The model is used to make predictions over this generalized topology. Work here includes:
- Applying the above models to each traffic light during an evaluation step
- Padding the exterior of the environment with safe controllers and applying the above models to the interior traffic lights
Other Contributions to the Project:
- Logging and plotting of metrics during training
- Script for evenly distributing training jobs across multiple machines, limiting to four jobs per machine
- Scripts for managing jobs across all machines
Results
Safe Controller Baseline
Baselines:
- 3x3 Topology: 5.57 m/s average speed
- 5x5 Topology: 5.39 m/s average speed
The Train Environment
Best Results:
- AI Safe Model: After 49,700,000 steps, we get an average speed of 6.429 m/s as our best model
- AI Look Ahead Model: After 44,350,000 steps, we get an average speed of 5.51 m/s, as our best model

The N x M Evaluation Environment
Best Results:
- Any of our AI models to a 3x3 Topology: We get an average speed of 4.3 m/s regardless of which model we apply
- Any of our AI models to a 5x5 Topology: We get an average speed of 4.22 m/s regardless of which model we apply
Best Model in a 5x5 Generalized Environment Video
Conclusion and Future Work
While we are able to succesfully train powerful models that outperform the safe controller in our train environment, we were unable to get our model to generalize. No matter the model that we try to run in our generalized environment, the average speed in the system remains unmoved, and well below the safe controller baseline.
Research has shown that generalizing RL models is very challenging. Best approach going forward is to try and train a model on multiple environments in parallel.

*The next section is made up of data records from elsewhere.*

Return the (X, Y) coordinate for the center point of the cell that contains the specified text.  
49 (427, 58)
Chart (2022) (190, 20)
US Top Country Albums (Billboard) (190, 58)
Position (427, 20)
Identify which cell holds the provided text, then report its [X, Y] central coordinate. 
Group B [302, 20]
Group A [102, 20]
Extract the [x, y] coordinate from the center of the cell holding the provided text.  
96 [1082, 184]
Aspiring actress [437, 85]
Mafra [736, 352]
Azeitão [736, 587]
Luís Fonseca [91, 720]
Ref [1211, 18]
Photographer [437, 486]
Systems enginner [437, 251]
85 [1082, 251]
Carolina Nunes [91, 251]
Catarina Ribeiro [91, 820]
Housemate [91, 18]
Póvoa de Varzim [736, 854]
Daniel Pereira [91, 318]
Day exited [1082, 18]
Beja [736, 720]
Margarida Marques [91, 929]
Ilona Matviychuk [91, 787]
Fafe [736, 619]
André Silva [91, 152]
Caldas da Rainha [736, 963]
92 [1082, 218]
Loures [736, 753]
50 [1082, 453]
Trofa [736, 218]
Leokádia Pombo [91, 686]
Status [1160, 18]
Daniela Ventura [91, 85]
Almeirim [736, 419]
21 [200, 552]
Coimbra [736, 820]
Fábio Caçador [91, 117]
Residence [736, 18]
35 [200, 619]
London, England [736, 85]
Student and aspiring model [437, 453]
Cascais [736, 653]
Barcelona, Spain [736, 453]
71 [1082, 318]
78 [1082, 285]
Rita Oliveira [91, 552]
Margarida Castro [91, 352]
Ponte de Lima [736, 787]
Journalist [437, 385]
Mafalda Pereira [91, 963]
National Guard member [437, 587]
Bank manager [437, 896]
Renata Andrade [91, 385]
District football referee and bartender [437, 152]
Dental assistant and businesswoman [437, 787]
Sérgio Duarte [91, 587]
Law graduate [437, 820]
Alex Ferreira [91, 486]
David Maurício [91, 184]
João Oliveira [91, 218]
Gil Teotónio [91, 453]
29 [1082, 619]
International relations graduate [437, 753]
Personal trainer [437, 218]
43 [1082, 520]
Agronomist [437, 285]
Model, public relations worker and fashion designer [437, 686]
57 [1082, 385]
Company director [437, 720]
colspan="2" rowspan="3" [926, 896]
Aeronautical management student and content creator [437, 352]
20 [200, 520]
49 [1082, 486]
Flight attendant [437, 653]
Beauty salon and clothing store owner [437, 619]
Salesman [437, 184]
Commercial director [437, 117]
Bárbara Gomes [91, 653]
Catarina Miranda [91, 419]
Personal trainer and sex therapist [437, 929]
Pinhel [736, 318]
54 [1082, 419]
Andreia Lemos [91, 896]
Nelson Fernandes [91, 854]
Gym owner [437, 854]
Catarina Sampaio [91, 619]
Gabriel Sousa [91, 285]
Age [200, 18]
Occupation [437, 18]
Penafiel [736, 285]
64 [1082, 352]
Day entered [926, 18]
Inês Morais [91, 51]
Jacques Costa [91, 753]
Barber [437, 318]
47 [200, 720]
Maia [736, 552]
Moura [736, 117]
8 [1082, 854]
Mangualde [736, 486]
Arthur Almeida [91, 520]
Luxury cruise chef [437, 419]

Given that each model takes about a week or 50,000,000 timesteps to train with Sumo, the biggest challenges will be computational. One suggestion would be to move away from using Sumo as a simulator and instead either use Gym CityFlow or a custom, fast environment that is optimized to take advantage of GPU resouces. Then, train many models in different combinations of different environments to get a generalized model.